With 'hard' data plunging in May, it is surprising that S&P Global's flash survey of Manufacturing sentiment showed an uptick. Today we get the final print, with many asking will it catch down to ISM's drop.. and will the ISM drop extend...
Sure enough - despite the plunge in real data - S&P Global's Manufacturing PMI survey showed an even stronger improvement from 50.0 final in April to 50.9 flash for May to 51.3 final for May.
However, ISM's Manufacturing PMI tumbled further - dropping from 49.2 to 48.7 versus expectations for a small rise to 49.6. This tied the lowest forecast among analysts.
Source: Bloomberg
The ISM survey showed new orders declining at their fastest rate since Dec 2023 and Prices Paid down a smidge but well above the last 18 months levels...
Andrew Harker, Economics Director at S&P Global Market Intelligence, said:
“It was pleasing to see new orders return to growth in May following a blip in April.
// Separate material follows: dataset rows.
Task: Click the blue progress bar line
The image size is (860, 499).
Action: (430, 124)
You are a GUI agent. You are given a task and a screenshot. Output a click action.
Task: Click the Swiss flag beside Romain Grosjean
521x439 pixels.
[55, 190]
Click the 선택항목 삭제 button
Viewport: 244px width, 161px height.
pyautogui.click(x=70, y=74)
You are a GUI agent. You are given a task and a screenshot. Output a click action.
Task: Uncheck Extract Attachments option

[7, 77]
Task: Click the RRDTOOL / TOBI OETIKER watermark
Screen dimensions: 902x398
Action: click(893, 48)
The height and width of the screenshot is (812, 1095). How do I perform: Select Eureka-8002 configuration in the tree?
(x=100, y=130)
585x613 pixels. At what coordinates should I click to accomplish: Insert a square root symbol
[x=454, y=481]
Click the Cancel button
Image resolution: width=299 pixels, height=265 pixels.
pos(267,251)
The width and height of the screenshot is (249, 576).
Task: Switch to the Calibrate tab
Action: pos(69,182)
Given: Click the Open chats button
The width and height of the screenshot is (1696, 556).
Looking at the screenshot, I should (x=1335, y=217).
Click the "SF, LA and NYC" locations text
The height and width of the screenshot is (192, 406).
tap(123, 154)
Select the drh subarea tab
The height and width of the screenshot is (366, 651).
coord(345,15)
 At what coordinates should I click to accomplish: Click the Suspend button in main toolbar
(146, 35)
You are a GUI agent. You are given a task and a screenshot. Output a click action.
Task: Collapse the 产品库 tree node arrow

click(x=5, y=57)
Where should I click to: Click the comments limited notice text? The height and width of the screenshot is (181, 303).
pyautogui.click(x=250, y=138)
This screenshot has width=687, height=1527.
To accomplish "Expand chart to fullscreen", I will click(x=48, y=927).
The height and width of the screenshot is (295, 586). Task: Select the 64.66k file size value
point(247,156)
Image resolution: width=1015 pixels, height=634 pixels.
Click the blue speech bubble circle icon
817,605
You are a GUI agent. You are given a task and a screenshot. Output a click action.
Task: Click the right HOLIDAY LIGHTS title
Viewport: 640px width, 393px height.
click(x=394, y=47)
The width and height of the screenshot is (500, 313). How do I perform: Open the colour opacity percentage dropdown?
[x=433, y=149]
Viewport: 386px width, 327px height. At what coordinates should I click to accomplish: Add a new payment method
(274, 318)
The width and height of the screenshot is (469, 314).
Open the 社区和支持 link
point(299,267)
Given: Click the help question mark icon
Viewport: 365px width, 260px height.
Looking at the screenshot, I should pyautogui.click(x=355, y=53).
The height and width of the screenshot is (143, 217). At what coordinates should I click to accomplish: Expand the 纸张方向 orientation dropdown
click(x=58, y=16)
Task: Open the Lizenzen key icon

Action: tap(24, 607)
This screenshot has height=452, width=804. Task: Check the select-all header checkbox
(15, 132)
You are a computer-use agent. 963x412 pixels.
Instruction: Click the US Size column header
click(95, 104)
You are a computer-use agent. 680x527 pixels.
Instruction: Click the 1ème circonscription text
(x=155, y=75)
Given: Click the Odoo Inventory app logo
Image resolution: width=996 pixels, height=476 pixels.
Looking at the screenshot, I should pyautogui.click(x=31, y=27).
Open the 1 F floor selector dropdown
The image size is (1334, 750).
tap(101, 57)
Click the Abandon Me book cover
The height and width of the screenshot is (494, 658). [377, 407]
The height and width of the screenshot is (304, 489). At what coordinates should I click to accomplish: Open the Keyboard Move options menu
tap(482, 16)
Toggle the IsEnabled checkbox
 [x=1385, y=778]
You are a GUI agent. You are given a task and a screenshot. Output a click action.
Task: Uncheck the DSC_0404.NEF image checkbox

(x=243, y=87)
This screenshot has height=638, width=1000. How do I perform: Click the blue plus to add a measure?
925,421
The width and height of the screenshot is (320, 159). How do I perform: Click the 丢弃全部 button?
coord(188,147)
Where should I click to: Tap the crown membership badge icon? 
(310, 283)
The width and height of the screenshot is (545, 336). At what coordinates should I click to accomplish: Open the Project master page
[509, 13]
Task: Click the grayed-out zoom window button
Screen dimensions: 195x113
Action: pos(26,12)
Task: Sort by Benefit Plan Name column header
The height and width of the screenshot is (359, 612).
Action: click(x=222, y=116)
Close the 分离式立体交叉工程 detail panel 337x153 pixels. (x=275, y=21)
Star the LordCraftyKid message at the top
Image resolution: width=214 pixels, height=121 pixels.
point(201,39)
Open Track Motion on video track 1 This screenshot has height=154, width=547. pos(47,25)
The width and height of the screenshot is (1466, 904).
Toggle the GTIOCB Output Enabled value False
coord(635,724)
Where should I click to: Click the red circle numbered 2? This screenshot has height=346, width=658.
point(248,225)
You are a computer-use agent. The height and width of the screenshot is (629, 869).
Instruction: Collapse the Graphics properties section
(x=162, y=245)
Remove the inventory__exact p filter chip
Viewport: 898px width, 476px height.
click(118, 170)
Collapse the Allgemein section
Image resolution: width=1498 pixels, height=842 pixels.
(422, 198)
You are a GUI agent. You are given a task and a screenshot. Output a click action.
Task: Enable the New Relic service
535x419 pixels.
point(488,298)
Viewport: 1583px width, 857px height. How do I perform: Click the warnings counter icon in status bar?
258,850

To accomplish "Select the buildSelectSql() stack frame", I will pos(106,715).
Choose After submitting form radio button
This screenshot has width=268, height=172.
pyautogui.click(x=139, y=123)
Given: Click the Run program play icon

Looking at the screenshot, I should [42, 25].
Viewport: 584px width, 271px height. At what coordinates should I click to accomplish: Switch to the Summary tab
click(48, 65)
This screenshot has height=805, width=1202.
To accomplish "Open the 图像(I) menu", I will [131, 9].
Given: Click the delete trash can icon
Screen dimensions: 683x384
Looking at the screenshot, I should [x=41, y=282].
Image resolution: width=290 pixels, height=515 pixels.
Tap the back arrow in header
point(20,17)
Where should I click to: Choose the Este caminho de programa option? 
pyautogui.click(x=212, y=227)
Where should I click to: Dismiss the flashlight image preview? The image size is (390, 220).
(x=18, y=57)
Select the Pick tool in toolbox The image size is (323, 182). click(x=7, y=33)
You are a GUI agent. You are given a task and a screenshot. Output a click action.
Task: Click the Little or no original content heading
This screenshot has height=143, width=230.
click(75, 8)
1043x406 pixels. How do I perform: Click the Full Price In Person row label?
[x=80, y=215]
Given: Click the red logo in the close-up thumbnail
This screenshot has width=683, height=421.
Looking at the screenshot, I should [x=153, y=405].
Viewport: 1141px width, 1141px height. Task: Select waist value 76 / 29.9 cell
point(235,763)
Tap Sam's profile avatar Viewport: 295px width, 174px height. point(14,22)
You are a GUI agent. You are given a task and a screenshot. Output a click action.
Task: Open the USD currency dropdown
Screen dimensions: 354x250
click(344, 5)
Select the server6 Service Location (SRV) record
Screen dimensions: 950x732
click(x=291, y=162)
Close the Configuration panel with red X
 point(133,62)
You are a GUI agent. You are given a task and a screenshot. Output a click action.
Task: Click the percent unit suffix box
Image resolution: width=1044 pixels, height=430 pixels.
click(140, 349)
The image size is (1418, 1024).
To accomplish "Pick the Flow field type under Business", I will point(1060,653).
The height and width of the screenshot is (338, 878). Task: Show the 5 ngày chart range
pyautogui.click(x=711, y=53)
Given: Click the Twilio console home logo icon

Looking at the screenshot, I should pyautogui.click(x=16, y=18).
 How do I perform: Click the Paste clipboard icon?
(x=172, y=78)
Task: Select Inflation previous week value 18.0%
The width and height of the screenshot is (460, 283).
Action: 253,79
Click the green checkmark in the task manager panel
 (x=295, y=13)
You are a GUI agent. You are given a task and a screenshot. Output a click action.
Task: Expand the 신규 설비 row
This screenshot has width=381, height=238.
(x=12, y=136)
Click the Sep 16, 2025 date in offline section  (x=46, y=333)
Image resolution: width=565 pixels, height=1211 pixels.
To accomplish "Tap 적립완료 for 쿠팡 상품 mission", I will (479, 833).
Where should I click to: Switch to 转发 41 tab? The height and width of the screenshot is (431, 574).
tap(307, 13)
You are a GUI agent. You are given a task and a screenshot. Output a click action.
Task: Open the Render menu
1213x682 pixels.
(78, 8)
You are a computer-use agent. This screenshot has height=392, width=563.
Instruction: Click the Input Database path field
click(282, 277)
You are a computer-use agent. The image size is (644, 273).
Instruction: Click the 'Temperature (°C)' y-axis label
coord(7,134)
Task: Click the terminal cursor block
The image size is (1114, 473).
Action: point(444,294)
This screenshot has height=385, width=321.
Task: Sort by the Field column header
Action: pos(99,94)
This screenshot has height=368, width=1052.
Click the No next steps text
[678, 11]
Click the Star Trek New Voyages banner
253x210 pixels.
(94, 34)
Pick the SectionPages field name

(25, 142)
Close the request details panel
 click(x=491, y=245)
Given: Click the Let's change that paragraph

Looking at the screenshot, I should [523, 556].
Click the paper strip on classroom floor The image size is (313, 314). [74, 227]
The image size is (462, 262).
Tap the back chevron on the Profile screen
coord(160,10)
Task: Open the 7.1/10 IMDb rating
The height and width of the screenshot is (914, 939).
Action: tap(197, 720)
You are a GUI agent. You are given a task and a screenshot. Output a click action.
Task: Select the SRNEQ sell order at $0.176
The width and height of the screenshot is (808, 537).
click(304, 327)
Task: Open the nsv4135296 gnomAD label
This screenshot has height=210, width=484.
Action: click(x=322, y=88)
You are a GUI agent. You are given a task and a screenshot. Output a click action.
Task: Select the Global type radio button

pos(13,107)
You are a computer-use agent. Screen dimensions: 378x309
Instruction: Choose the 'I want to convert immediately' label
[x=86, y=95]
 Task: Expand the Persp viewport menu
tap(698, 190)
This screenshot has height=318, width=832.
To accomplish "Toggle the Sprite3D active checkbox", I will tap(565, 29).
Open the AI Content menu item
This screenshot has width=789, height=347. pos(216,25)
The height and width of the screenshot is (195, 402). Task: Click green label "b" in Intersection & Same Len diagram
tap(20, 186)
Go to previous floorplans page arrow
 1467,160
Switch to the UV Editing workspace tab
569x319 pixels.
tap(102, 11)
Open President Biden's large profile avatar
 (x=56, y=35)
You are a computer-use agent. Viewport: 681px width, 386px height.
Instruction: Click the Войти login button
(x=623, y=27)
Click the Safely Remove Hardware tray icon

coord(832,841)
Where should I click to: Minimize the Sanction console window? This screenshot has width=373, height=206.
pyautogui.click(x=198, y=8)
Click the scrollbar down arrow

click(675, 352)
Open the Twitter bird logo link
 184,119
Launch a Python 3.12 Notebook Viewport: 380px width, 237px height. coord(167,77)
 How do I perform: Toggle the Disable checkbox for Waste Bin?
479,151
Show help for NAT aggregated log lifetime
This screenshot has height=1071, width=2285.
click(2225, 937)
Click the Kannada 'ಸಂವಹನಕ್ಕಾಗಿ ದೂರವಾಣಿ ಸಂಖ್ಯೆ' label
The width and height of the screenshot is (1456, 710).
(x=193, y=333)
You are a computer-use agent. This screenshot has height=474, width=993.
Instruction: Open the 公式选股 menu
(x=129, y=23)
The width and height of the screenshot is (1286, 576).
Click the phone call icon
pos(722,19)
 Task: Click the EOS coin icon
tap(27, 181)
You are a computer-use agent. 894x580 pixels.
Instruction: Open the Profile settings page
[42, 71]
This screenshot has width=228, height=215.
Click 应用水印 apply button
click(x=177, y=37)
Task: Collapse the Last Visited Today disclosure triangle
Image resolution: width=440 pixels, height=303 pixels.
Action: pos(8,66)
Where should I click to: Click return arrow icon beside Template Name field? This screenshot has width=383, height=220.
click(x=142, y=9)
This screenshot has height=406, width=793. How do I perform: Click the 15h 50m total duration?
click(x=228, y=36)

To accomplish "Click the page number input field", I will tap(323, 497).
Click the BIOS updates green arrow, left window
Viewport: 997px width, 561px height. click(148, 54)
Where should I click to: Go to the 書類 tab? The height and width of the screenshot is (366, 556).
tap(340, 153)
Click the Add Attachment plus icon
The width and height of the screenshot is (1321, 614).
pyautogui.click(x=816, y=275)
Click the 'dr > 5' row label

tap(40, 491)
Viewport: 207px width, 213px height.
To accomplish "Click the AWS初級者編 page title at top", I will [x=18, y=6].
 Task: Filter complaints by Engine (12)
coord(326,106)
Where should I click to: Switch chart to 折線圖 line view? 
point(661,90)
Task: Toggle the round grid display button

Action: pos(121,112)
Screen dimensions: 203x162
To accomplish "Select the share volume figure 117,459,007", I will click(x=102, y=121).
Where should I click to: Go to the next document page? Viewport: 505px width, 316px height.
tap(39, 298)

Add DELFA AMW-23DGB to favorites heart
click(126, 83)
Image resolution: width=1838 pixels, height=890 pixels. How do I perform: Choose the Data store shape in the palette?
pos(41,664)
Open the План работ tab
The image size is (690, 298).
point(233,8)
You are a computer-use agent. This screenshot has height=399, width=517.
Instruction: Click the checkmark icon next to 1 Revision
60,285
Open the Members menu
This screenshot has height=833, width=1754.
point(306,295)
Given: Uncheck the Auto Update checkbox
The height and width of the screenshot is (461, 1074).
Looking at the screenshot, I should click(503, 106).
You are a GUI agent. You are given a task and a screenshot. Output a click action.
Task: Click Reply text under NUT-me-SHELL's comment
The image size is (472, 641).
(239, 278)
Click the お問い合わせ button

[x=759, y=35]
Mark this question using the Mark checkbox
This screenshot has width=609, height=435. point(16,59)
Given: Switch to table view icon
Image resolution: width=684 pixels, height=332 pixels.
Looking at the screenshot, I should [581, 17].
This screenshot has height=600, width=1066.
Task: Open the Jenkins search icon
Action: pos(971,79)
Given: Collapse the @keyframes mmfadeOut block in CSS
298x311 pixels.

Although modest, the expansion in new work bodes well for production in the coming months.
In fact, manufacturers cited confidence in the future as a factor contributing to increases in employment, purchasing activity and finished goods stocks.
But...
“Cost pressures continued to build, however, with inflation on that front the strongest in just over a year.
Although output prices rose at a slower pace in May, this is unlikely to be sustainable should cost burdens ramp up further in the months ahead.”
So hard data crashed, inflation expectations surged... not exactly the 'data-dependence' that dovsh Fed members are hoping to see.